LEEHORU
Nimrod Alexander Gershoni
Thursday, October 11th, 2018, 8pm
Third Floor on the Left
31 Hama’aracha st. Tel-Aviv
Third Floor on the Left is pleased to present LEEHORU commissioned by Nimrod Alexander Gershoni is a multidisciplinary artist creating events of video sound and performance concerned with process based manipulations of reality and storytelling. His work is experienced as site specific events and installations.
While merging between fragments of video, recorded and improvised sounds as well as live music, in LEEHORU – a new video performance, Gershoni is creating an installation that is constructed in the space as a supervisory station or a control room, and by that revealing the mechanism that ultimately leads to the failure of the current position of manhood.
Nimrod Alexander Gershoni (B. 1982) received his MFA from the Bezalel Academy of art and Design, Jerusalem (2014) and his BFA from the Minshar for Art, Tel Aviv (2011). Gershoni exhibited among the rest at Gabirol Gallery, Tel Aviv (2017); The Center for Contemporary Art Tel Aviv (,2016, 2012); The Petach Tikva Museum of Art (2014); Museum for Israeli Art, Ramat Gan (2012); Indie Gallery, Tel Aviv (2012); The Jewish Museum Vienna (2009) and more. Gershoni received the Presidents Choice Award From Bezalel Academy of art and Design, Jerusalem (2014), as well as grants from the Rabinovitch Foundation (2016). Gershoni attended Andrea Zittel’s project: Institute of Investigative Living, A-Z West residency program, Joshua Tree California (2013) and the Arad Center for Contemporary Art and Architecture Residency program (2018).
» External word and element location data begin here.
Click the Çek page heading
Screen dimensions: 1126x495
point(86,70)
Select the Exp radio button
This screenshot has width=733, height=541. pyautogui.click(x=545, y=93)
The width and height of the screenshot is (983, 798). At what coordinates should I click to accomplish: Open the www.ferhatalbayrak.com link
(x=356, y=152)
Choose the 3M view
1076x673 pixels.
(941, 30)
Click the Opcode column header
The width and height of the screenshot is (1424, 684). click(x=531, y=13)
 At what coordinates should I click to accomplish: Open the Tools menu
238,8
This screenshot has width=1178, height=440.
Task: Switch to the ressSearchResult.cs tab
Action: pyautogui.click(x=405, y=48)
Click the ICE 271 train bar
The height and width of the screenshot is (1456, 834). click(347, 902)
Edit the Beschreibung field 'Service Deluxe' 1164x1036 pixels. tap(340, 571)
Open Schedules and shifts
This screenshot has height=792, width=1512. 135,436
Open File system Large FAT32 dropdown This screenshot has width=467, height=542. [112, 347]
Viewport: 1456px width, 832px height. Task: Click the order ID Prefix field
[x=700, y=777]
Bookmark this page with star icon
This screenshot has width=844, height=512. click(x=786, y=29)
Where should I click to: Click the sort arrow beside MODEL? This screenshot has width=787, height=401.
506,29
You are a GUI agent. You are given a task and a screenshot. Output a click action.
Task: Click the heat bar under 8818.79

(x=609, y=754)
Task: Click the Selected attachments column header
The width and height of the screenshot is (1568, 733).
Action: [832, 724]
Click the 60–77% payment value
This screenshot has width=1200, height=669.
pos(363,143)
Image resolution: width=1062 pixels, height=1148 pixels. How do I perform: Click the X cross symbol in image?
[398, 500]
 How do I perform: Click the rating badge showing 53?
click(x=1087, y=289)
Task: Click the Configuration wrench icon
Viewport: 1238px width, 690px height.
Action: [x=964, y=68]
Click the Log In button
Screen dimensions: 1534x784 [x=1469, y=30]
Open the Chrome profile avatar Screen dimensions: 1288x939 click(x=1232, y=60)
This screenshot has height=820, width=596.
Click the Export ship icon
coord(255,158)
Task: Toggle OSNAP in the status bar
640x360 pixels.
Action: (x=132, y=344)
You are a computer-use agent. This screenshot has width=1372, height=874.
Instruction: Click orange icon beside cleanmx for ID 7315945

Third Floor on the Left is a residentially based seasonal project, constructed from several exhibitions and site-specific events, curated and hosted by Meital Aviram.
LEEHORU is the closing show for the first season of the project, preceded with ZERESH, a group show, Club My Heart, a solo show by Daniel Oksenberg, Real Time, a group exhibition, Chaise-Longue a solo show by Yoav Weinfeld, Half-Life (t1⁄2) a solo show by Tal Granot, as well as a group show titled Dona Victoria, the inaugural exhibition of Third Floor on the Left.